C.E.A. Winslow, a Yale professor and a major figure in the development of public health in Connecticut, calls the latter part of the 19^th century “The Great Sanitary Awakening” (Winslow, 1923).  During this time, public health practitioners came to understand the relationships between sanitary conditions (i.e., the safe disposal of sewage to avoid contaminating drinking water) and the spread of disease.  In the classic public health example, John Snow traced a London cholera epidemic to contaminated drinking water from the Broad Street pump in 1854, contributing to the development of modern epidemiology.  Disease resulting from poor sanitation came to be seen as a problem not just of the poor, but of society as a whole.  Public health pioneer Lemuel Shattuck documented disease and death rates in different locales, and attributed the differences to varying sanitary conditions, in his 1850 survey Report to the Massachusetts Sanitary Commission.  In this report, Shattuck recommended further surveys and data collection, improvement in water supply and waste disposal, studies on specific diseases such as tuberculosis and alcoholism, and education of health care providers in preventative medicine.  Widely disseminated, this became a seminal document that inspired the formation of Boards of Health and provided the framework for their first mandates (Future of Public Health, 1988).  The earliest documentation available from the Greenwich Department of Health reflects these concerns, also.  The first Annual Report of the Greenwich Board of Health in 1886 directs physicians to report cases of infectious diseases to the Board, and discusses the pros and cons of laying a new sanitary sewer in the summertime (Annual Report, 1886). This report, by the way, provoked the first criticism of the Board in the media, which would have liked to see more specifics about the sanitary conditions in the town (Greenwich Graphic, October 9, 1886). In the earliest annual report of the Health Officer of the Town of Greenwich in 1894, Leander P. Jones recommended maintenance of plumbing and sewer connections and preventing surface water from contaminating wells, encouraged cleanliness, and reminded the community that “in every way it is most essential that the public heartily cooperate with the Health Officer” (Annual Report, 1894).

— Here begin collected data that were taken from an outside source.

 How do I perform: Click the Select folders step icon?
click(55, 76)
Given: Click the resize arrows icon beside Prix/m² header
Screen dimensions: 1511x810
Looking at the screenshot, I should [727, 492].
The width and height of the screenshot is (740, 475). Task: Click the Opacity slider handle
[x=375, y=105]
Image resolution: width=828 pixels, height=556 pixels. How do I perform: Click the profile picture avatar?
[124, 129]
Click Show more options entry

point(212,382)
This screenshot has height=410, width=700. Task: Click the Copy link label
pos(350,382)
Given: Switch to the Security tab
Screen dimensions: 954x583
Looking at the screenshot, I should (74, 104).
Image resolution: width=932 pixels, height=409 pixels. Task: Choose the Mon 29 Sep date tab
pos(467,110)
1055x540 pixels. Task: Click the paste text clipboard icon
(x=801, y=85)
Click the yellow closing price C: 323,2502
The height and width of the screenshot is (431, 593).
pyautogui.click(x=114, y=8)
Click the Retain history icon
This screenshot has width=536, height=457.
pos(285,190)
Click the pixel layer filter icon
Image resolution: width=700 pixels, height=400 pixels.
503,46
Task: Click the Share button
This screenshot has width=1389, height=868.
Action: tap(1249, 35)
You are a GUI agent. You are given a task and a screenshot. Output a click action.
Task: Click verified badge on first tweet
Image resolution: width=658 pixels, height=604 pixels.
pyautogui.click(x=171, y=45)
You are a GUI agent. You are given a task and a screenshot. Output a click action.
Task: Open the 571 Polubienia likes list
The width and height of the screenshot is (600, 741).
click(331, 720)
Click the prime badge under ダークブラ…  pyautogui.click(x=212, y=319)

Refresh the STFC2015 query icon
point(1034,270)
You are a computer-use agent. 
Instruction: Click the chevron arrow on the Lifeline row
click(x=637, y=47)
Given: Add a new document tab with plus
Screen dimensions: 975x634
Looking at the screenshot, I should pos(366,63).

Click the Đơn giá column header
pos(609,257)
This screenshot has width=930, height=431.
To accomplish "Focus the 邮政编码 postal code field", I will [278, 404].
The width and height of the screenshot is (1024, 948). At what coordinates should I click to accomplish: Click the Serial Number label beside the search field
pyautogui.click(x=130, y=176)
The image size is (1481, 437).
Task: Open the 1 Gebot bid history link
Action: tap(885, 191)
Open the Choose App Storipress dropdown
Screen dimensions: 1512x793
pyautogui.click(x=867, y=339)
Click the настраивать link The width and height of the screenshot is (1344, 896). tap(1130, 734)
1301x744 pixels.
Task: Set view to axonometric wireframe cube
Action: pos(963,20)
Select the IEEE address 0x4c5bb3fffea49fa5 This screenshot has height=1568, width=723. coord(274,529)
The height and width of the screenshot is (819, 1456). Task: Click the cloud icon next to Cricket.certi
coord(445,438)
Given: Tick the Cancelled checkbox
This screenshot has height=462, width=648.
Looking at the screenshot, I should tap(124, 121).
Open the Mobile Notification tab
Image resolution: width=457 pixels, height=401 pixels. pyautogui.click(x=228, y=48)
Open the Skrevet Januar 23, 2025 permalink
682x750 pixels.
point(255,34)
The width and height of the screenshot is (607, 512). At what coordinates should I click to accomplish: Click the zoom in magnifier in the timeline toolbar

The first laboratories focused primarily on water system sanitation.  W. T. Sedgewick of Massachusetts identified fecal bacteria as the cause of typhoid fever in 1891, and developed the first sewage treatment techniques (Sedgewick, 1895).  He also performed research on milk, and advocated its sterilization and safe handling (Sedgewick 1897).  In the environs of Greenwich, the earliest documented laboratory activity was in 1889, when scientists from the laboratory of the Connecticut State Board of Health in New Haven (Foote, 1939) conducted a survey of fifteen drinking water reservoirs at various locations throughout the state.  The closest one to Greenwich was Trinity Lake in Pound Ridge, NY, which supplied the water for Stamford (Williston, 1891).

By 1909 the Greenwich Water Company was supplying distribution water to Greenwich and Port Chester, NY.  Distribution water is drinking water distributed to homes from a central location, as opposed to water from individual wells.  The water for distribution was impounded in a reservoir and run by mechanical pressure through filters in a filter house.  It was treated with alum (sodium potassium salt mixture) to precipitate colloidal particles and clarify the water. It was filtered through sand (to remove floating debris) and ground coke (taste and odor molecules would adsorb onto the surface of the carbon of the coke and be removed from the water).  It was then chlorinated to kill bacteria.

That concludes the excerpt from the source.